Typowanie redakcyjne przed walkami "Diablo" Włodarczyka i Pawła Kołodzieja!

Piotr Jagiełło
Piotr Jagiełło
"Diablo" poleciał na ponowny podbój Moskwy!
Grigorij Drozd (38-1, 27 KO) vs Krzysztof Włodarczyk (49-2-1, 35 KO)

Arkadiusz Pawłowski: Patriotycznie i z nadzieją, ale i pewną dozą rozsądku. O "Diablo" ostatnimi laty było głośno głównie przez sprawy niedotyczące ringu. Zawodnik reprezentuje bardzo wysoki poziom od długiego czasu i na pewno podejdzie do pojedynku zmotywowany. Myślę, że o wyniku zadecyduje punktacja sędziów.

Maciej Szumowski: Ach jak ja żałuję, że tak rzadko oglądamy "Diablo"! Dla mnie to aktualnie najlepszy polski pięściarz. Przeciwnikiem Krzysztofa Włodarczyka w Moskwie będzie Grigorij Drozd, czyli dobrze nam znany pogromca Mateusz Masternak. "Piękniś" potrafił pokonać "Mastera", ale z naszym mistrzem świata WBC wagi cruiser będzie mu znacznie ciężej. Chciałbym zobaczyć dobry pojedynek, podobny do batalii Włodarczyk-Czakijew, ale myślę, że Polak wyciągnął wnioski z zeszłorocznej walki w Rosji i tym razem będzie bardziej czujny. Liczę na efektowną wygraną Włodarczyka przez nokaut, pas wróci do Polski!
Piotr Jagiełło: Gdy myślimy o Włodarczyku, od razu kojarzy nam się wspaniała bitwa z ubiegłego roku, gdy "Diablo" w cudowny sposób odwrócił losy pojedynku z Rachimem Czakijewem, nokautując miejscowego faworyta w Moskwie. Druga wyprawa do stolicy Rosji nie będzie aż tak dramatyczna, bo Grigorij Drozd nie jest typem ringowego zabijaki, co nie znaczy, że "Diablo" czeka łatwa przeprawa. Nasz mistrz świata lubi się bić, a "Piękniś" prawdopodobnie przyjmie strategię wyboksowania czempiona i spodziewam się, że za wszelką cenę spróbuje unikać spięć w półdystansie, korzystając z niezłej pracy nóg. Chciałbym, by druga odsłona moskiewskiej krucjaty Włodarczyka wyglądała podobnie, jak starcie z Dannym Greenem w Australii. Początek pojedynku może należeć do Drozda, ale z upływem kolejnych rund Włodarczyk dobierze się do skóry gospodarza i któryś z piekielnych lewych sierpowych rozstrzaska nadzieje 35-latka. Nie zapominajmy o miejscu rozgrywania walki, na punkty w Moskwie będzie ciężko wygrać, więc wspaniałym rozwiązaniem byłoby definitywne rozbicie Drozda.

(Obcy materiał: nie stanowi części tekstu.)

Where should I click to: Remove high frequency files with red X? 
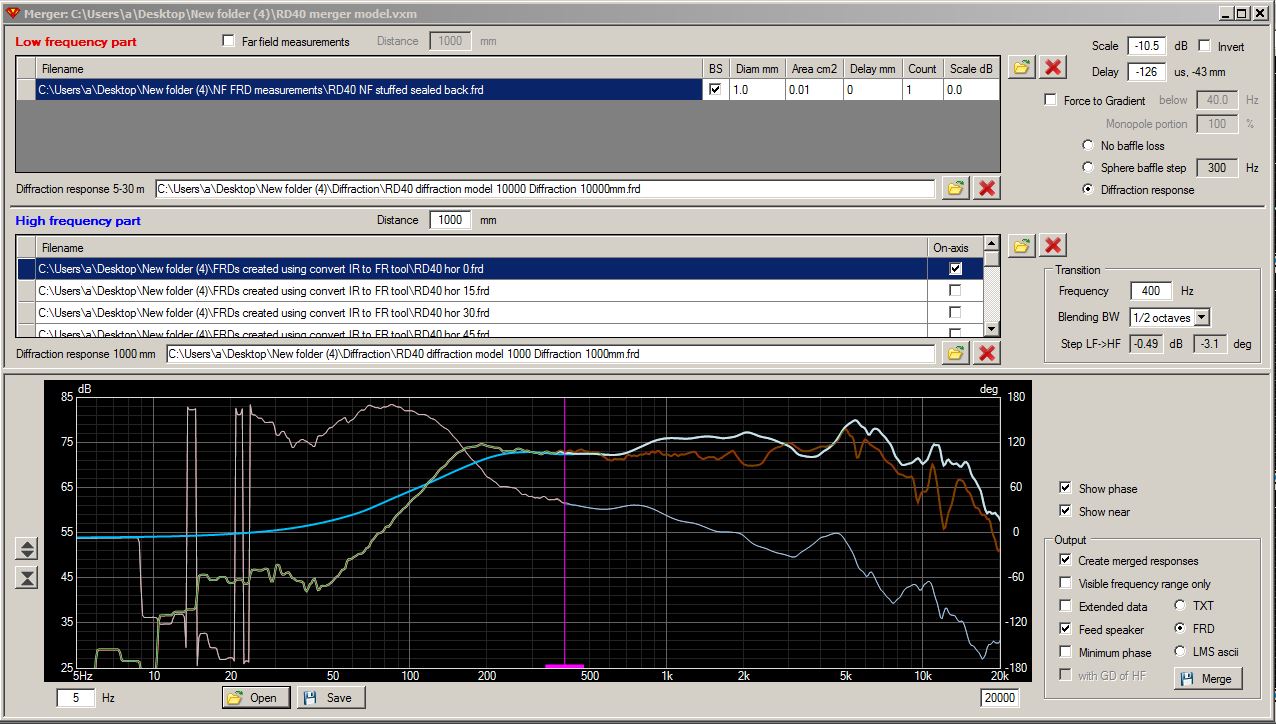tap(1052, 245)
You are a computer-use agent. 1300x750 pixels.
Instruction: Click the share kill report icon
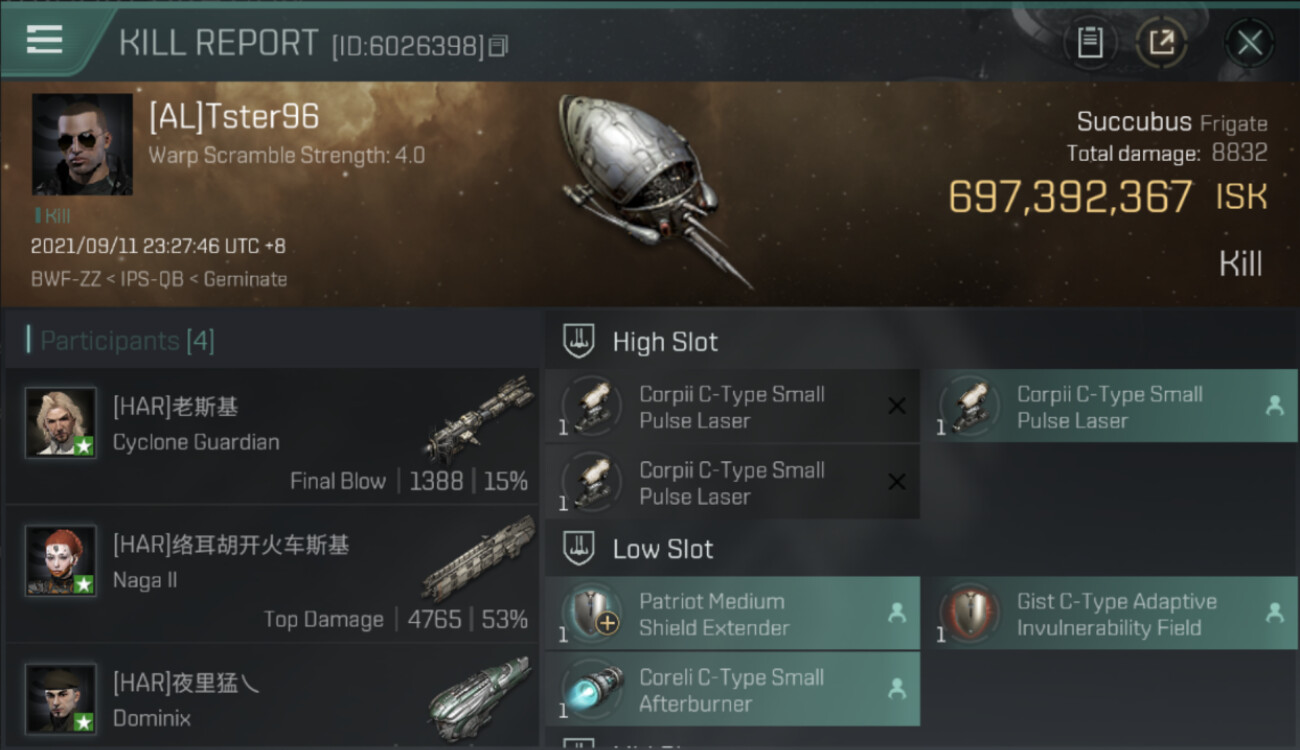click(1161, 43)

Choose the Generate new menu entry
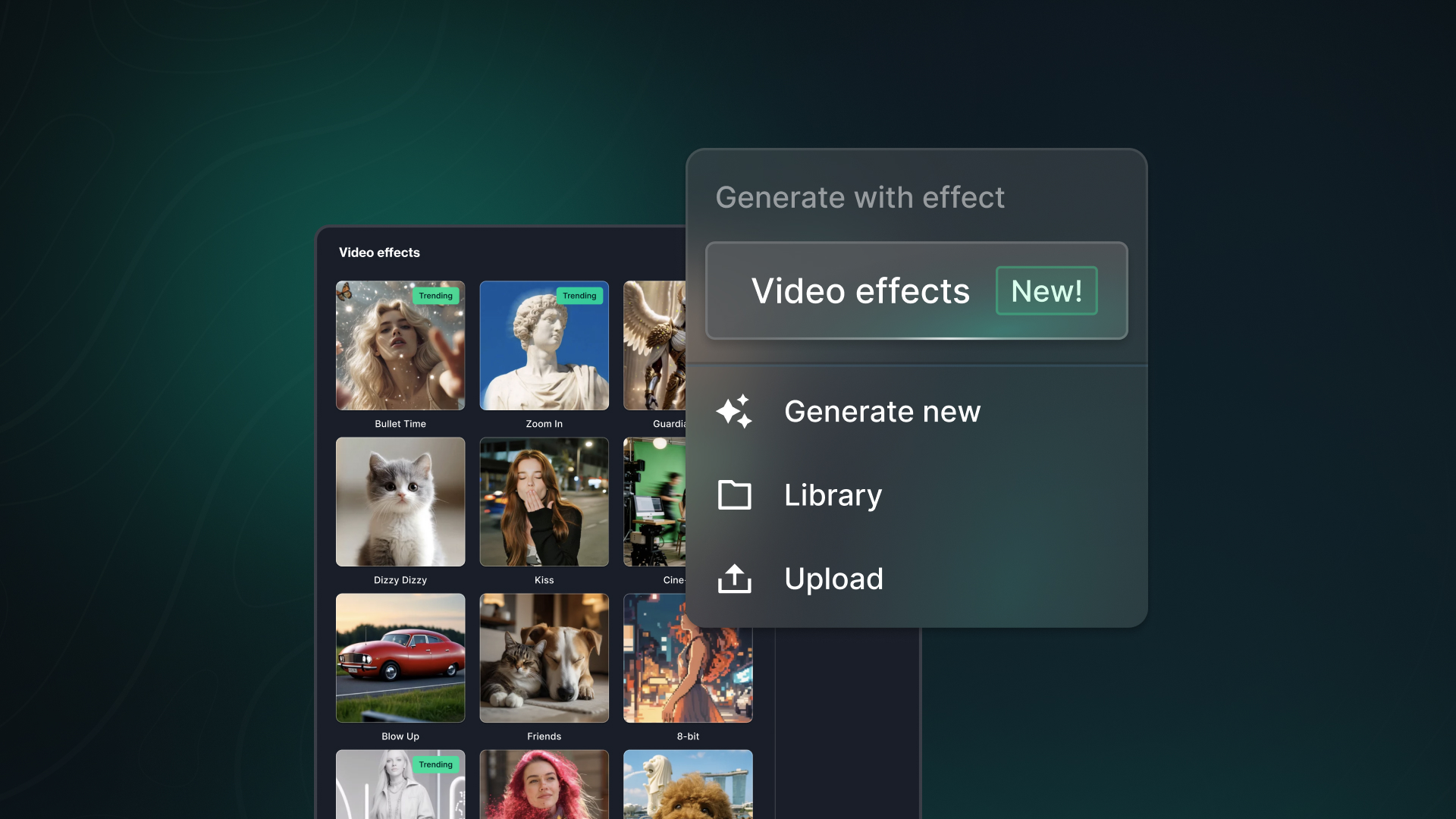[x=882, y=412]
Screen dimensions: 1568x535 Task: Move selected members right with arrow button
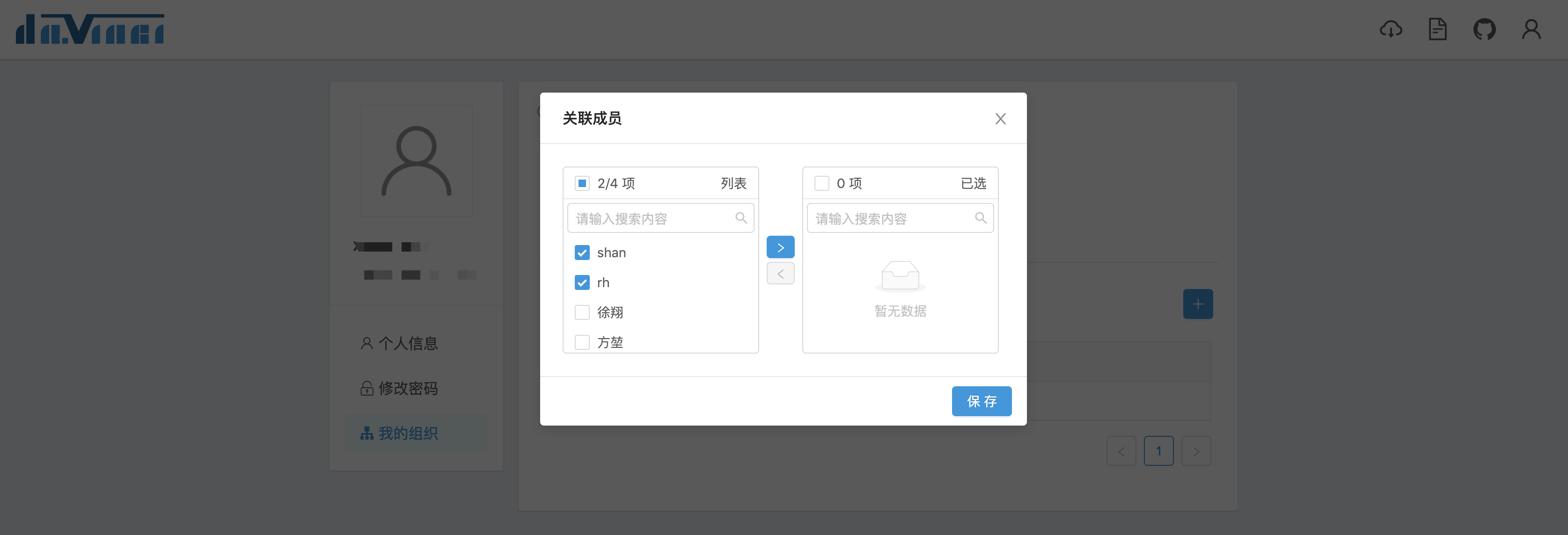[780, 247]
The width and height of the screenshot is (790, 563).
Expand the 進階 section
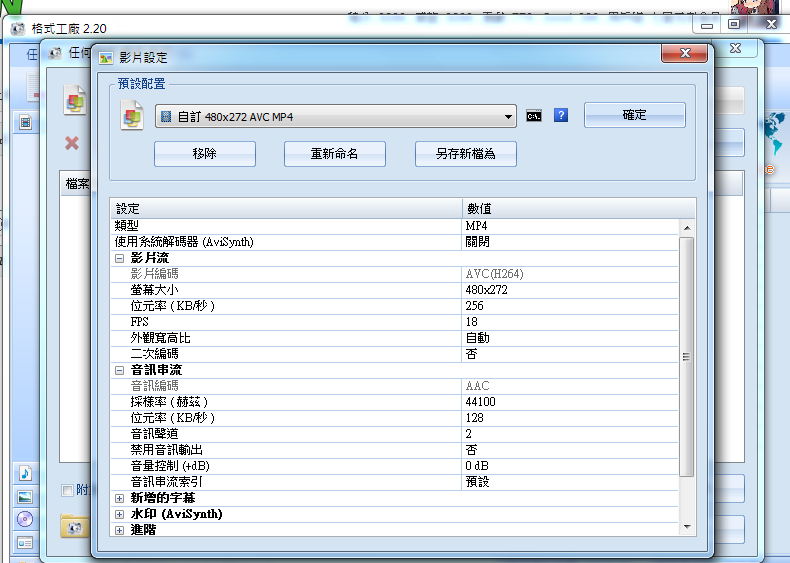click(x=120, y=530)
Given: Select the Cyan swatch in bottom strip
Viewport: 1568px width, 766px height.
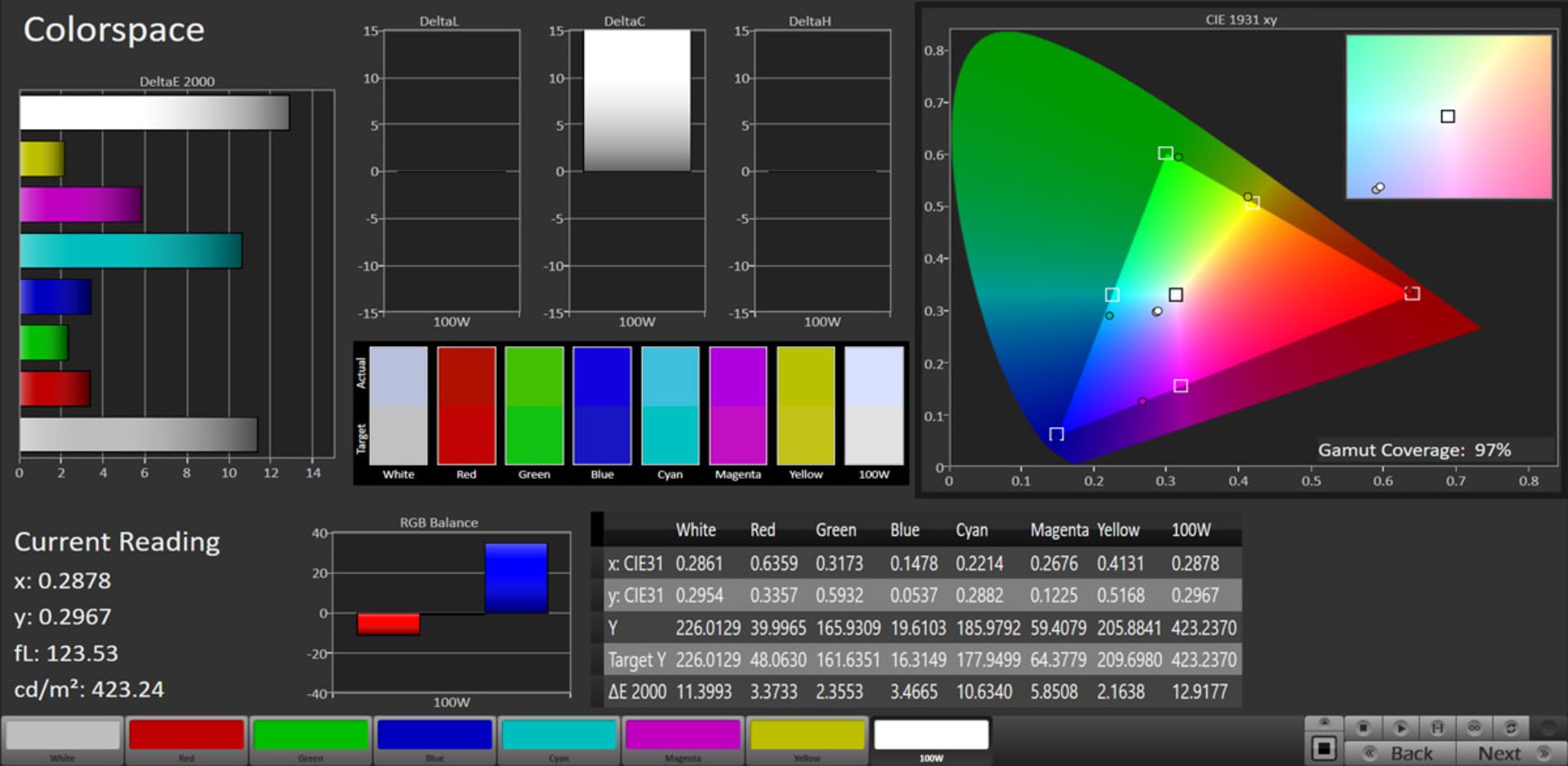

Waldemar Ossowski: "Diablo" wcale w tej walce nie jest dla mnie faworytem, ale posiada cechę, która może mu dać wygraną. Nie jest też on pięściarzem, który potrafi walczyć efektywnie, poprzez przemyślane punktowanie rywala w każdej rundzie. Liczę jednak, że mocny cios załatwi sprawę i powtórzy się scenariusz z walki z Czakijewem, bo osobiście nie wyobrażam sobie, że Drozd jest w stanie znokautować Polaka. Pas mistrzowski WBC wróci do Polski.